--- DATA UNDER STUDY ---
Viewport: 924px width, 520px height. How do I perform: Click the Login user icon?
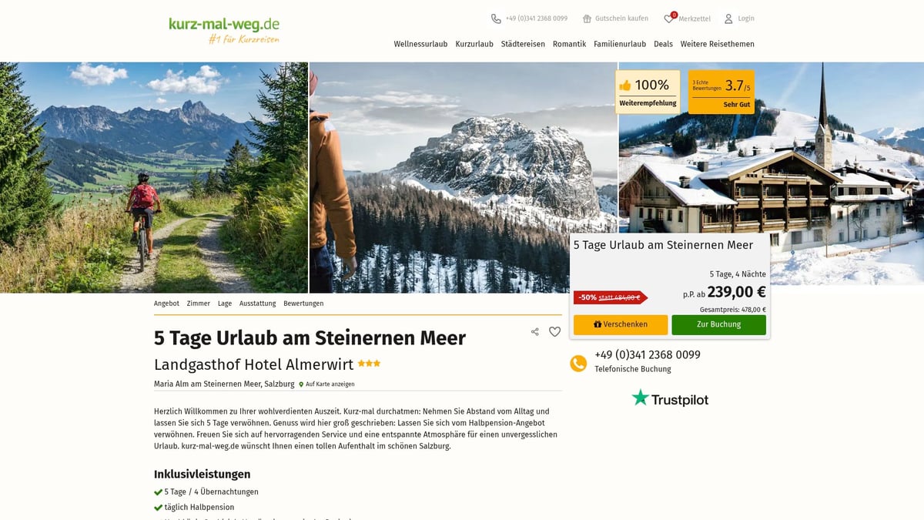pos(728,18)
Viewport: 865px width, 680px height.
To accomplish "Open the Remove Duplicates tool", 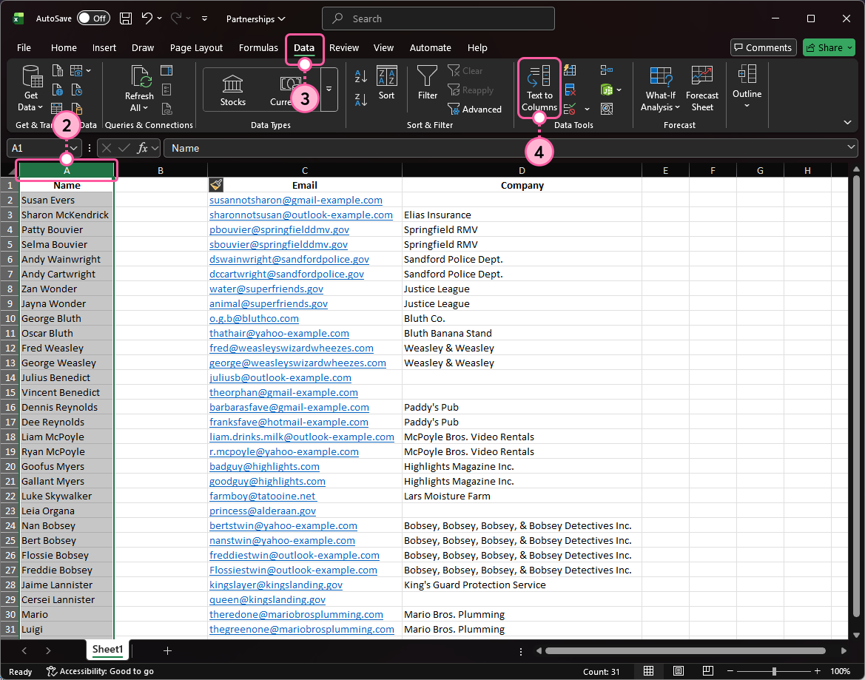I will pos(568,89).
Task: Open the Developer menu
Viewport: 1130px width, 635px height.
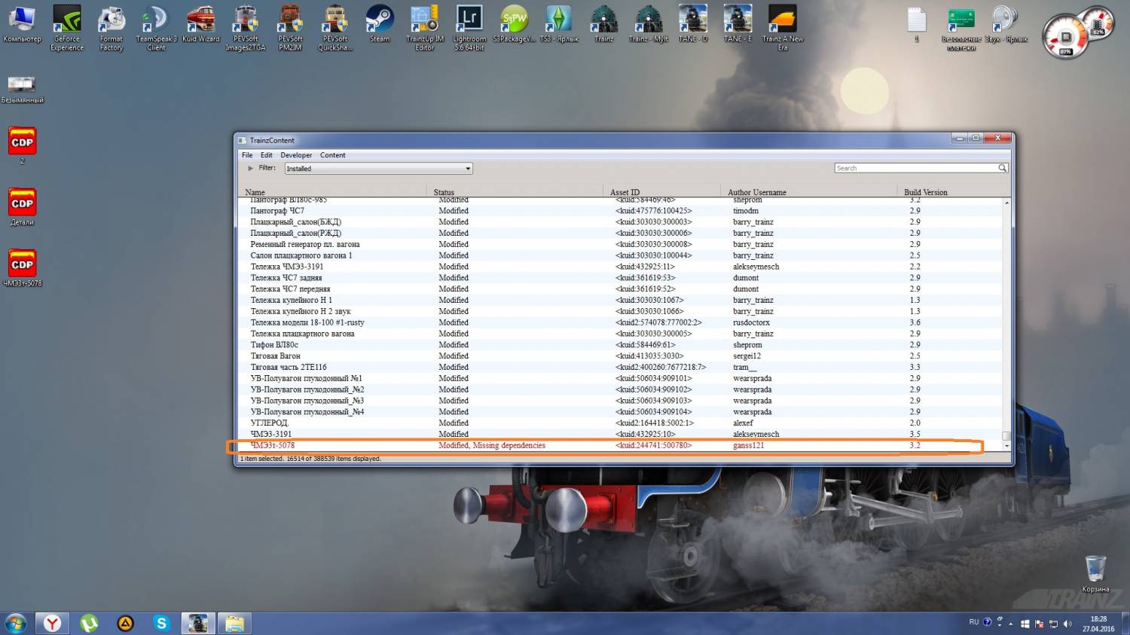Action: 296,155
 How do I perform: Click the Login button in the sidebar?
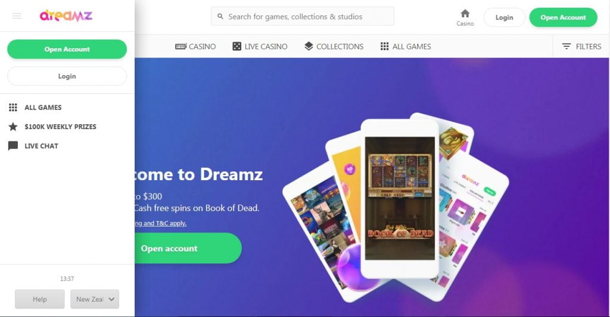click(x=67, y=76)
---
◆ **WORK TASK**: The response should be the lines from the one containing "Task: Open the Developer menu" through the final line of the records, reproduced exactly and with every picture left out.

◆ **EXERCISE RESULT**:
Task: Open the Developer menu
Viewport: 1130px width, 635px height.
Action: 296,155
 How do I perform: Click the Login button in the sidebar?
click(x=67, y=76)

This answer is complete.